Task details.
Leaving out all pictures, return the records word for word.

Stored data.
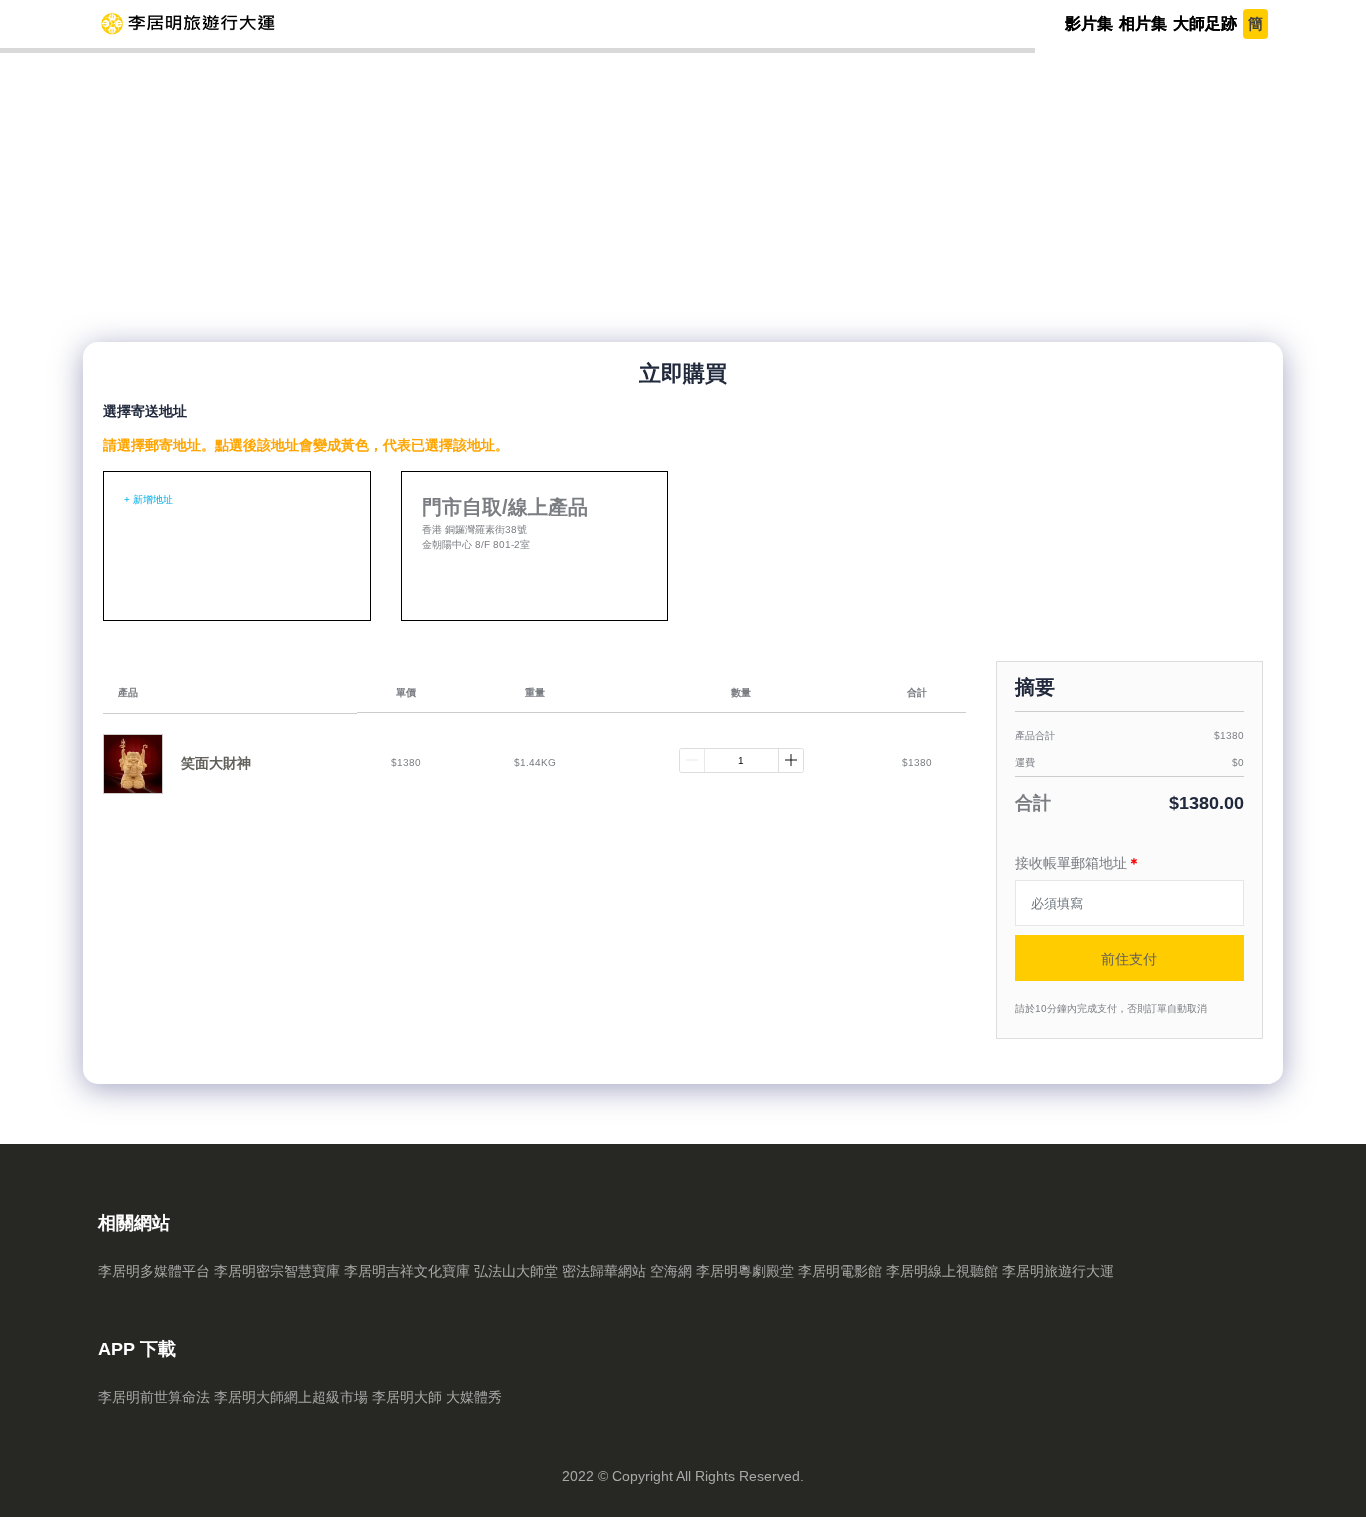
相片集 (1143, 23)
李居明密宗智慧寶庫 (277, 1271)
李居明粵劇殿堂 (745, 1271)
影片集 (1089, 23)
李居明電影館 (840, 1271)
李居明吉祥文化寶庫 (407, 1271)
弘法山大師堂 (516, 1271)
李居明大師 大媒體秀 (437, 1397)
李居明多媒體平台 (154, 1271)
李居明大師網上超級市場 (291, 1397)
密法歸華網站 (604, 1271)
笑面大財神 (216, 763)
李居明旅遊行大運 (1058, 1271)
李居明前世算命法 (154, 1397)
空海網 (671, 1271)
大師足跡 (1205, 23)
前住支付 (1129, 958)
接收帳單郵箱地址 (1078, 863)
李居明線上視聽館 (942, 1271)
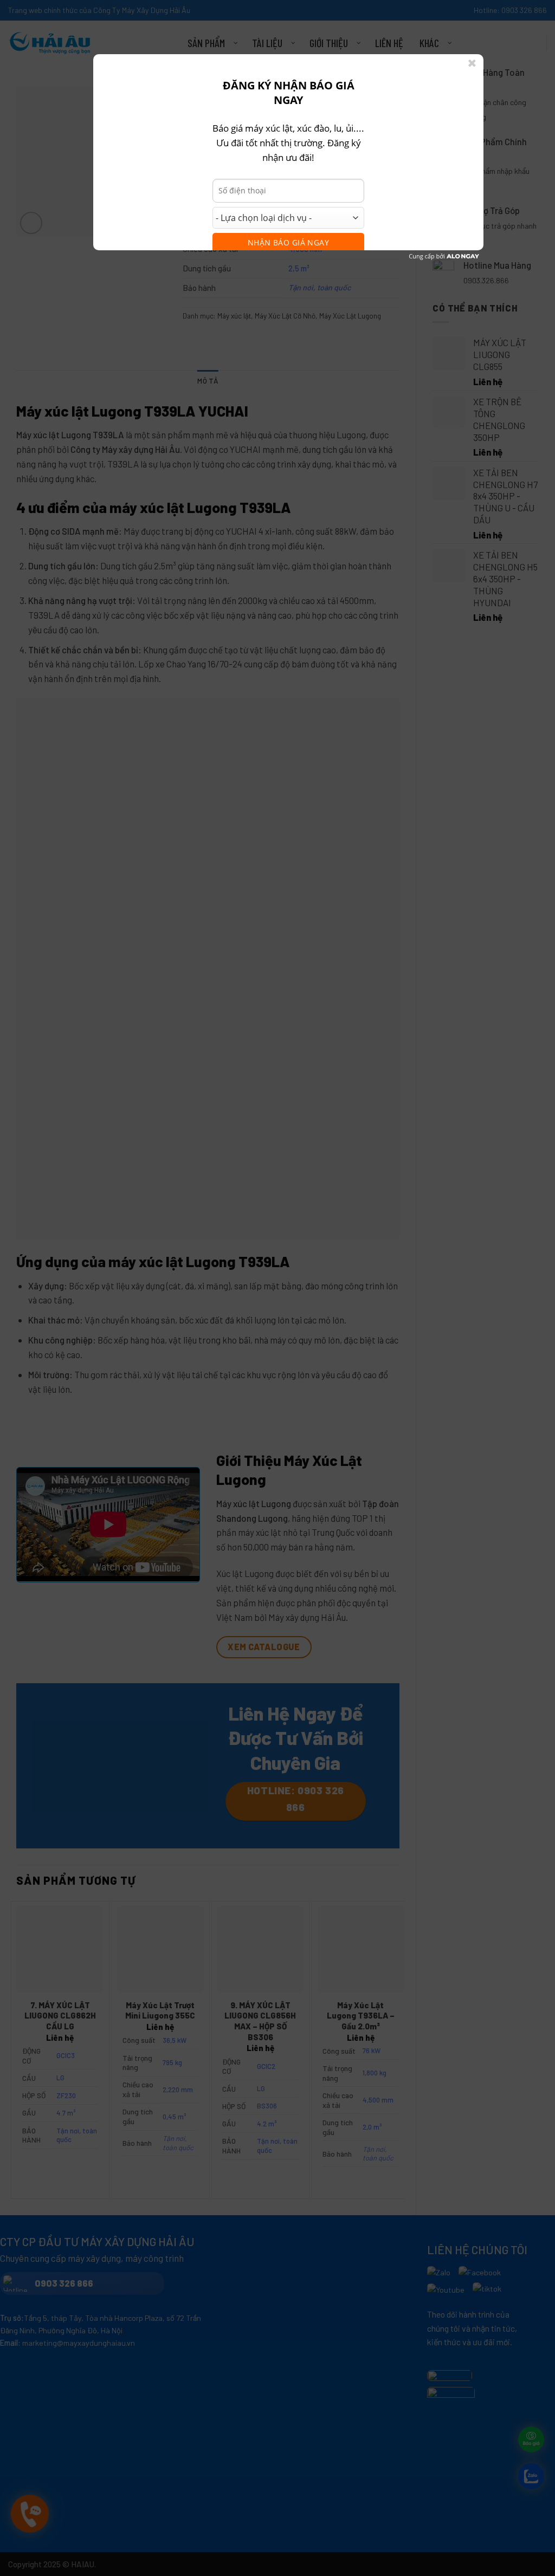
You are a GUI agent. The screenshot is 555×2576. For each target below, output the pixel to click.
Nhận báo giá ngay (288, 242)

Solution to this task.
相片集 (1143, 23)
李居明密宗智慧寶庫 (277, 1271)
李居明粵劇殿堂 (745, 1271)
影片集 (1089, 23)
李居明電影館 (840, 1271)
李居明吉祥文化寶庫 (407, 1271)
弘法山大師堂 (516, 1271)
李居明大師 大媒體秀 (437, 1397)
李居明多媒體平台 (154, 1271)
李居明大師網上超級市場 (291, 1397)
密法歸華網站 (604, 1271)
笑面大財神 (216, 763)
李居明旅遊行大運 (1058, 1271)
李居明前世算命法 (154, 1397)
空海網 (671, 1271)
大師足跡 (1205, 23)
前住支付 (1129, 958)
接收帳單郵箱地址 (1078, 863)
李居明線上視聽館 (942, 1271)
You are a GUI agent. The screenshot is 555×2576. For each target below, output the pixel to click.
Nhận báo giá ngay (288, 242)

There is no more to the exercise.